[Stored data]
###
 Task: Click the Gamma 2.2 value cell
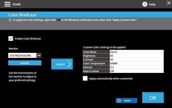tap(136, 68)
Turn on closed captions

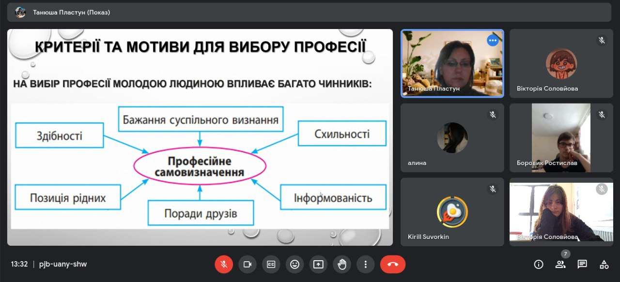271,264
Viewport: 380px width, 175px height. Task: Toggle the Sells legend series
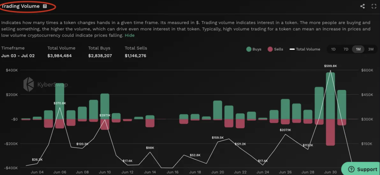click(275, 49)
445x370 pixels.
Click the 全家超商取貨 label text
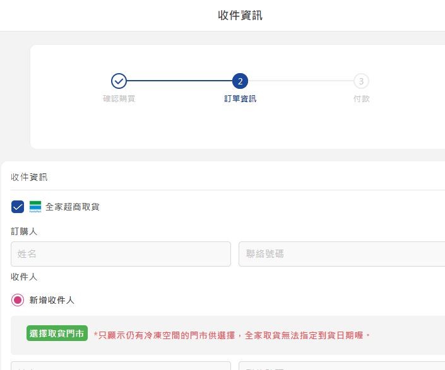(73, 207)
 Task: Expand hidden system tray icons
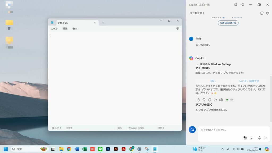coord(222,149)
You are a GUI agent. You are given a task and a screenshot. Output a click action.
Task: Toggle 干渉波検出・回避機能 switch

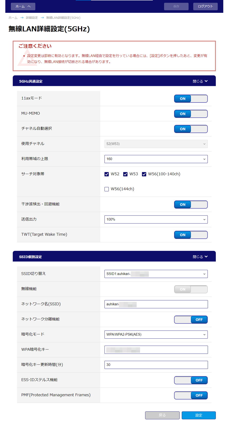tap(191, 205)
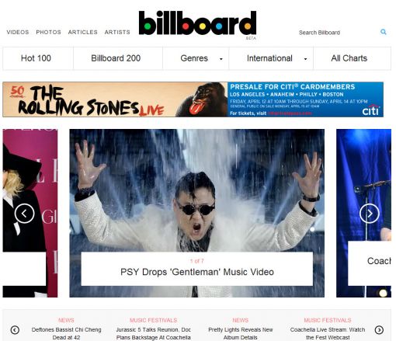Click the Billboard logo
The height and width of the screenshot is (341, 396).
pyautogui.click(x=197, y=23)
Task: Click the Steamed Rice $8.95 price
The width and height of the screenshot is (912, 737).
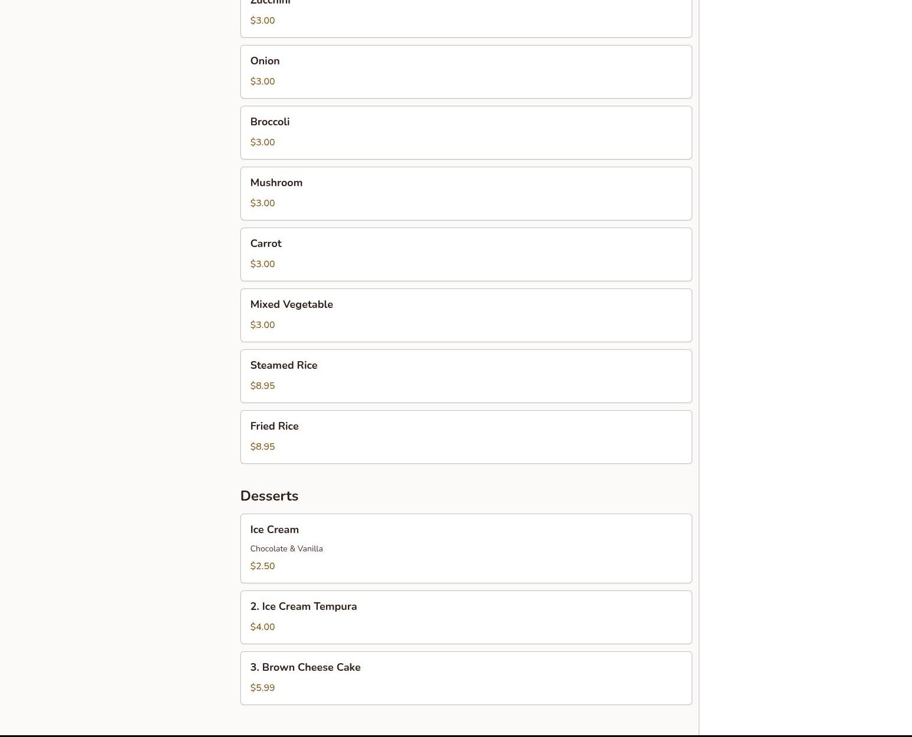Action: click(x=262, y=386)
###
- ABOUT THIS EXERCISE: Give back the entries above exactly as they stand. Leave the images out.

- YOUR RESPONSE:
 Task: Click the Gamma 2.2 value cell
tap(136, 68)
Turn on closed captions

271,264
Viewport: 380px width, 175px height. Task: Toggle the Sells legend series
click(275, 49)
445x370 pixels.
Click the 全家超商取貨 label text
(73, 207)
 Task: Expand hidden system tray icons
coord(222,149)
You are a GUI agent. You are given a task and a screenshot. Output a click action.
Task: Toggle 干渉波検出・回避機能 switch

tap(191, 205)
Click the Billboard logo
The height and width of the screenshot is (341, 396).
pyautogui.click(x=197, y=23)
Task: Click the Steamed Rice $8.95 price
The width and height of the screenshot is (912, 737).
Action: click(x=262, y=386)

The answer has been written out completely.